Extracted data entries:
——————————

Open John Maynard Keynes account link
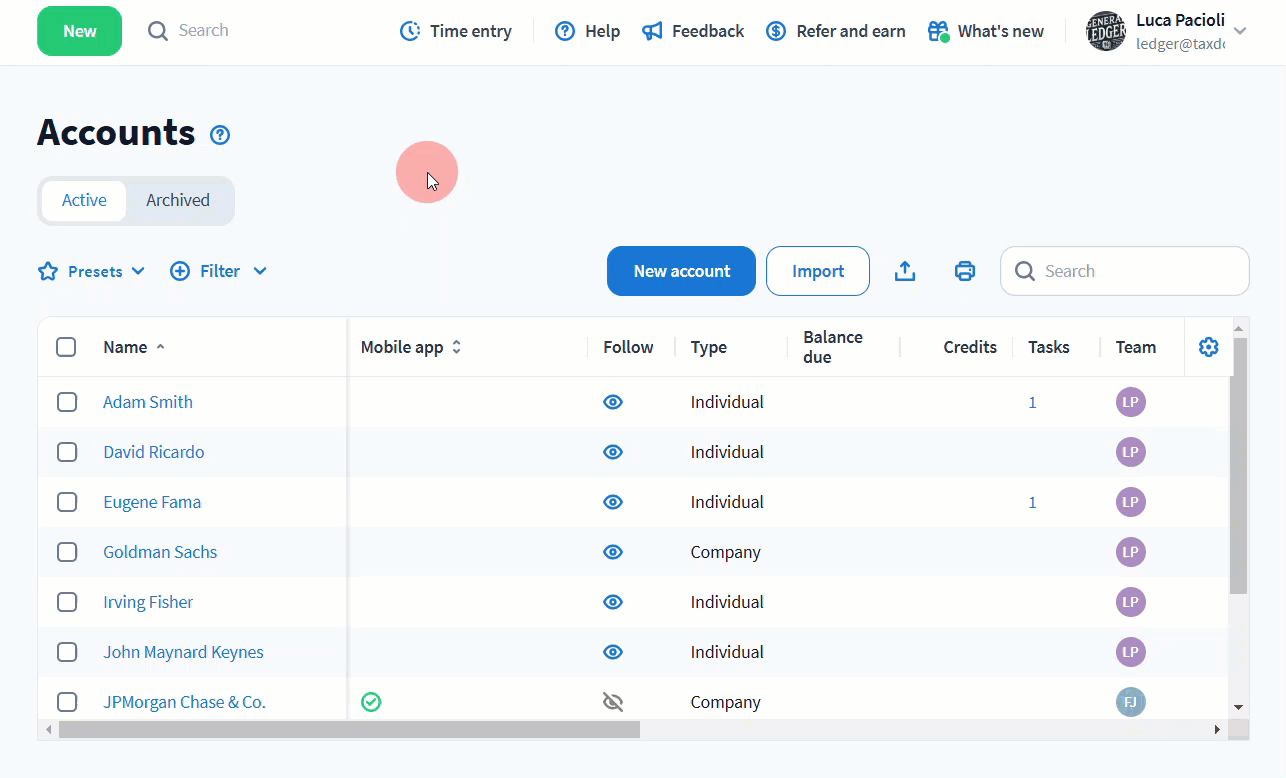Viewport: 1286px width, 778px height. (x=183, y=652)
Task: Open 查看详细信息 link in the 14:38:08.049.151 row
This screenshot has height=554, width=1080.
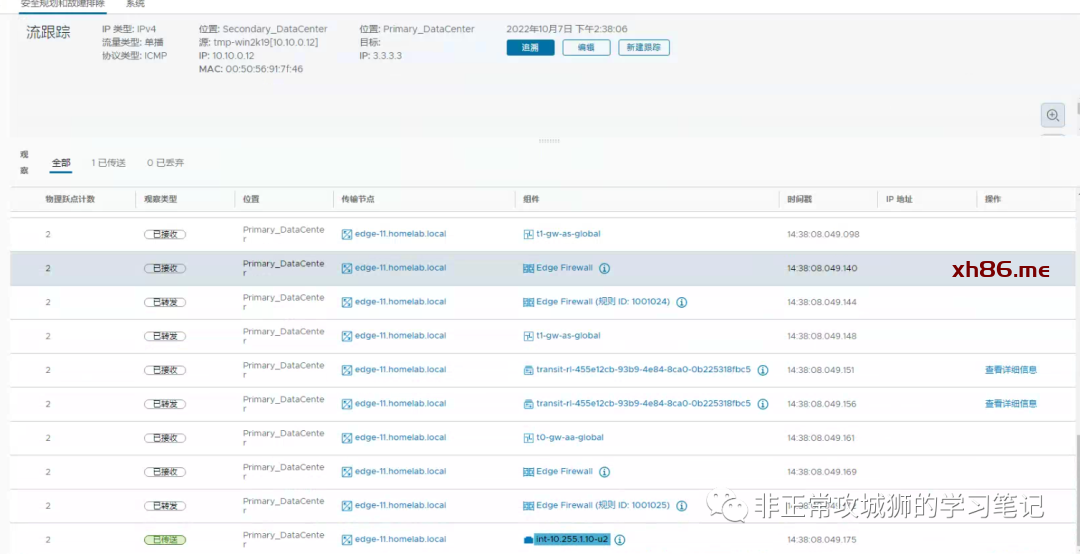Action: click(x=1010, y=370)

——————————

◆ **What this task involves**: Word for word, repeat each line of the records, and leave every image out.

◆ **Task result**:
Open John Maynard Keynes account link
Viewport: 1286px width, 778px height. (x=183, y=652)
Task: Open 查看详细信息 link in the 14:38:08.049.151 row
This screenshot has height=554, width=1080.
Action: click(x=1010, y=370)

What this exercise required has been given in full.